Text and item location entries
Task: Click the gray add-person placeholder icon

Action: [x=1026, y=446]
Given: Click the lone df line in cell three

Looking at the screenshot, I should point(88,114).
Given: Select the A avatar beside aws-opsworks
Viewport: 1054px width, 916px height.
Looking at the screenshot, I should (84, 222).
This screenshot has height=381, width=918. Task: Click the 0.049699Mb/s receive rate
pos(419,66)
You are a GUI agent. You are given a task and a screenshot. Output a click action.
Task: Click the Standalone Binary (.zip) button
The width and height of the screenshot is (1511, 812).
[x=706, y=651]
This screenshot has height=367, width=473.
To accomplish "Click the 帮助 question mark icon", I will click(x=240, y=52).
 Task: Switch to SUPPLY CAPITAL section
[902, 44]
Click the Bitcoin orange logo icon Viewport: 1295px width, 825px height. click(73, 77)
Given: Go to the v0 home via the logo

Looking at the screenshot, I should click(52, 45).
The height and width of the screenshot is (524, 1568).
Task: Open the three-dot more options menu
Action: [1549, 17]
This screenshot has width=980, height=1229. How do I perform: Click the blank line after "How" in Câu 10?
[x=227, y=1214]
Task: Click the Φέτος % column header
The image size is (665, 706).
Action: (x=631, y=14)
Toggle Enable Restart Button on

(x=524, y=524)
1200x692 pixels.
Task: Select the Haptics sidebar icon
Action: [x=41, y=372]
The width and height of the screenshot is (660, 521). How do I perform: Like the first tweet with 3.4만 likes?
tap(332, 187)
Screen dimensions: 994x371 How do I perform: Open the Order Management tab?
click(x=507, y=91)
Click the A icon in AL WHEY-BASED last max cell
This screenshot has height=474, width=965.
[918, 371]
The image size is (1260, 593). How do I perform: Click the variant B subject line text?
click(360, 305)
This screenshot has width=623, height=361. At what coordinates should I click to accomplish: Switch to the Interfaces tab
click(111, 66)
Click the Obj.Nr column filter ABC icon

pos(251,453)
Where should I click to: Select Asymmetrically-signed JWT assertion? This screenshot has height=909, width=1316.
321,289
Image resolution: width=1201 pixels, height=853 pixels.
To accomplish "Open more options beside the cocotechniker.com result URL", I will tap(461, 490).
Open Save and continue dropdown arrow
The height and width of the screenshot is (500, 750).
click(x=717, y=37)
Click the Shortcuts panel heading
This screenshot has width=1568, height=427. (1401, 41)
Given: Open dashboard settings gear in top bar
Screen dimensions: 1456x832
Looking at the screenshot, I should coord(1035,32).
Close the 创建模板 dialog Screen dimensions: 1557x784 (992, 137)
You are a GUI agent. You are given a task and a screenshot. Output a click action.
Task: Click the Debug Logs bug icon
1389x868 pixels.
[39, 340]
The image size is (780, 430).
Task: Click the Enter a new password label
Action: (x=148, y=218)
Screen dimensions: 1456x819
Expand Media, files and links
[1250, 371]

WHAT YOU SHOULD DO - Write out all the entries again, swapping every "Screen dimensions:" for "Screen size:" and keeping everything else the same.

SOLUTION FOR THIS EXERCISE -
Task: Click the gray add-person placeholder icon

Action: [x=1026, y=446]
Given: Click the lone df line in cell three

Looking at the screenshot, I should point(88,114).
Given: Select the A avatar beside aws-opsworks
Viewport: 1054px width, 916px height.
Looking at the screenshot, I should (84, 222).
This screenshot has height=381, width=918. Task: Click the 0.049699Mb/s receive rate
pos(419,66)
You are a GUI agent. You are given a task and a screenshot. Output a click action.
Task: Click the Standalone Binary (.zip) button
The width and height of the screenshot is (1511, 812).
[x=706, y=651]
This screenshot has height=367, width=473.
To accomplish "Click the 帮助 question mark icon", I will click(x=240, y=52).
 Task: Switch to SUPPLY CAPITAL section
[902, 44]
Click the Bitcoin orange logo icon Viewport: 1295px width, 825px height. click(73, 77)
Given: Go to the v0 home via the logo

Looking at the screenshot, I should click(52, 45).
The height and width of the screenshot is (524, 1568).
Task: Open the three-dot more options menu
Action: [1549, 17]
This screenshot has width=980, height=1229. How do I perform: Click the blank line after "How" in Câu 10?
[x=227, y=1214]
Task: Click the Φέτος % column header
The image size is (665, 706).
Action: (x=631, y=14)
Toggle Enable Restart Button on

(x=524, y=524)
1200x692 pixels.
Task: Select the Haptics sidebar icon
Action: [x=41, y=372]
The width and height of the screenshot is (660, 521). How do I perform: Like the first tweet with 3.4만 likes?
tap(332, 187)
Screen size: 994x371 How do I perform: Open the Order Management tab?
click(x=507, y=91)
Click the A icon in AL WHEY-BASED last max cell
This screenshot has height=474, width=965.
[918, 371]
The image size is (1260, 593). How do I perform: Click the variant B subject line text?
click(360, 305)
This screenshot has width=623, height=361. At what coordinates should I click to accomplish: Switch to the Interfaces tab
click(111, 66)
Click the Obj.Nr column filter ABC icon

pos(251,453)
Where should I click to: Select Asymmetrically-signed JWT assertion? This screenshot has height=909, width=1316.
321,289
Image resolution: width=1201 pixels, height=853 pixels.
To accomplish "Open more options beside the cocotechniker.com result URL", I will tap(461, 490).
Open Save and continue dropdown arrow
The height and width of the screenshot is (500, 750).
click(x=717, y=37)
Click the Shortcuts panel heading
This screenshot has width=1568, height=427. (1401, 41)
Given: Open dashboard settings gear in top bar
Screen size: 1456x832
Looking at the screenshot, I should coord(1035,32).
Close the 创建模板 dialog Screen size: 1557x784 (992, 137)
You are a GUI agent. You are given a task and a screenshot. Output a click action.
Task: Click the Debug Logs bug icon
1389x868 pixels.
[39, 340]
The image size is (780, 430).
Task: Click the Enter a new password label
Action: (x=148, y=218)
Screen size: 1456x819
Expand Media, files and links
[1250, 371]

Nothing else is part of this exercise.